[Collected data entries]
^^^^

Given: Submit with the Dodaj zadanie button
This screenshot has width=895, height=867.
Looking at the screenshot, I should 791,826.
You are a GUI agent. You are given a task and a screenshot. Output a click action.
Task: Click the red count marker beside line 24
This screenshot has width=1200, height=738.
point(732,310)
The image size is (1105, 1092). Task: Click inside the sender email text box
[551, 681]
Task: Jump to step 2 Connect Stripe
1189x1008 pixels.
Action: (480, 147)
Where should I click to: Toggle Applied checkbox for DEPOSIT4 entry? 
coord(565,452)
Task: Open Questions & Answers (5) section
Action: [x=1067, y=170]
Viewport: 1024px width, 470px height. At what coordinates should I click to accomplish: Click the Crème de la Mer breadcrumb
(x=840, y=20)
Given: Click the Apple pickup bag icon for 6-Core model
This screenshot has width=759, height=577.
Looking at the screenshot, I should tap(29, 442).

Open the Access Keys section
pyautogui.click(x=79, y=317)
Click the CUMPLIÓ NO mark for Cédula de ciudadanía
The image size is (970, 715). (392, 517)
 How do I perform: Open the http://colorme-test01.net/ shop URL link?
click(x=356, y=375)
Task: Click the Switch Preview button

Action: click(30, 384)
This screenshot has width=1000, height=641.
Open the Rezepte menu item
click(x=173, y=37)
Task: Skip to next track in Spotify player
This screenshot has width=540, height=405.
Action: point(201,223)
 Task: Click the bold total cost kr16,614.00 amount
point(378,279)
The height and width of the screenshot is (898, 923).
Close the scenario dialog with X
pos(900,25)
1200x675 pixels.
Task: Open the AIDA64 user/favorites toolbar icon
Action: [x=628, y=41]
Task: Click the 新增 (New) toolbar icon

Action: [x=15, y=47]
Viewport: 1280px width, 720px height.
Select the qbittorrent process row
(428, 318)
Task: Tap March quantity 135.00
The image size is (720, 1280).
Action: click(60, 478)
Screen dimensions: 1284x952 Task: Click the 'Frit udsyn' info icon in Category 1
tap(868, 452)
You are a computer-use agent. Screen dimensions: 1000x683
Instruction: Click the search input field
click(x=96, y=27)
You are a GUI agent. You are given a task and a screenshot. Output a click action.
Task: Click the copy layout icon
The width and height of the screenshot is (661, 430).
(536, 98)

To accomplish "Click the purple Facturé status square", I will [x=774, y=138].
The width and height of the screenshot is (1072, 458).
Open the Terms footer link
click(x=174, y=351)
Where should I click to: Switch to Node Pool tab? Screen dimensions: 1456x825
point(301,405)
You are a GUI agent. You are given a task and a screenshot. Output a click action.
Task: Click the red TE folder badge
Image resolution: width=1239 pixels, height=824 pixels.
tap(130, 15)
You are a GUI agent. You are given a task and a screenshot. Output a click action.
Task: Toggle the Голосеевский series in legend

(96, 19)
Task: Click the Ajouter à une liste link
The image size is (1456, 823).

^^^^

§ Description of the task
Write out the data exactly as it stands.

§ Answer section
Given: Submit with the Dodaj zadanie button
This screenshot has width=895, height=867.
Looking at the screenshot, I should 791,826.
You are a GUI agent. You are given a task and a screenshot. Output a click action.
Task: Click the red count marker beside line 24
This screenshot has width=1200, height=738.
point(732,310)
The image size is (1105, 1092). Task: Click inside the sender email text box
[551, 681]
Task: Jump to step 2 Connect Stripe
1189x1008 pixels.
Action: (480, 147)
Where should I click to: Toggle Applied checkbox for DEPOSIT4 entry? 
coord(565,452)
Task: Open Questions & Answers (5) section
Action: [x=1067, y=170]
Viewport: 1024px width, 470px height. At what coordinates should I click to accomplish: Click the Crème de la Mer breadcrumb
(x=840, y=20)
Given: Click the Apple pickup bag icon for 6-Core model
This screenshot has width=759, height=577.
Looking at the screenshot, I should tap(29, 442).

Open the Access Keys section
pyautogui.click(x=79, y=317)
Click the CUMPLIÓ NO mark for Cédula de ciudadanía
The image size is (970, 715). (392, 517)
 How do I perform: Open the http://colorme-test01.net/ shop URL link?
click(x=356, y=375)
Task: Click the Switch Preview button

Action: click(30, 384)
This screenshot has width=1000, height=641.
Open the Rezepte menu item
click(x=173, y=37)
Task: Skip to next track in Spotify player
This screenshot has width=540, height=405.
Action: point(201,223)
 Task: Click the bold total cost kr16,614.00 amount
point(378,279)
The height and width of the screenshot is (898, 923).
Close the scenario dialog with X
pos(900,25)
1200x675 pixels.
Task: Open the AIDA64 user/favorites toolbar icon
Action: [x=628, y=41]
Task: Click the 新增 (New) toolbar icon

Action: [x=15, y=47]
Viewport: 1280px width, 720px height.
Select the qbittorrent process row
(428, 318)
Task: Tap March quantity 135.00
The image size is (720, 1280).
Action: click(60, 478)
Screen dimensions: 1284x952 Task: Click the 'Frit udsyn' info icon in Category 1
tap(868, 452)
You are a computer-use agent. Screen dimensions: 1000x683
Instruction: Click the search input field
click(x=96, y=27)
You are a GUI agent. You are given a task and a screenshot. Output a click action.
Task: Click the copy layout icon
The width and height of the screenshot is (661, 430).
(536, 98)

To accomplish "Click the purple Facturé status square", I will [x=774, y=138].
The width and height of the screenshot is (1072, 458).
Open the Terms footer link
click(x=174, y=351)
Where should I click to: Switch to Node Pool tab? Screen dimensions: 1456x825
point(301,405)
You are a GUI agent. You are given a task and a screenshot. Output a click action.
Task: Click the red TE folder badge
Image resolution: width=1239 pixels, height=824 pixels.
tap(130, 15)
You are a GUI agent. You are given a task and a screenshot. Output a click action.
Task: Toggle the Голосеевский series in legend

(96, 19)
Task: Click the Ajouter à une liste link
The image size is (1456, 823).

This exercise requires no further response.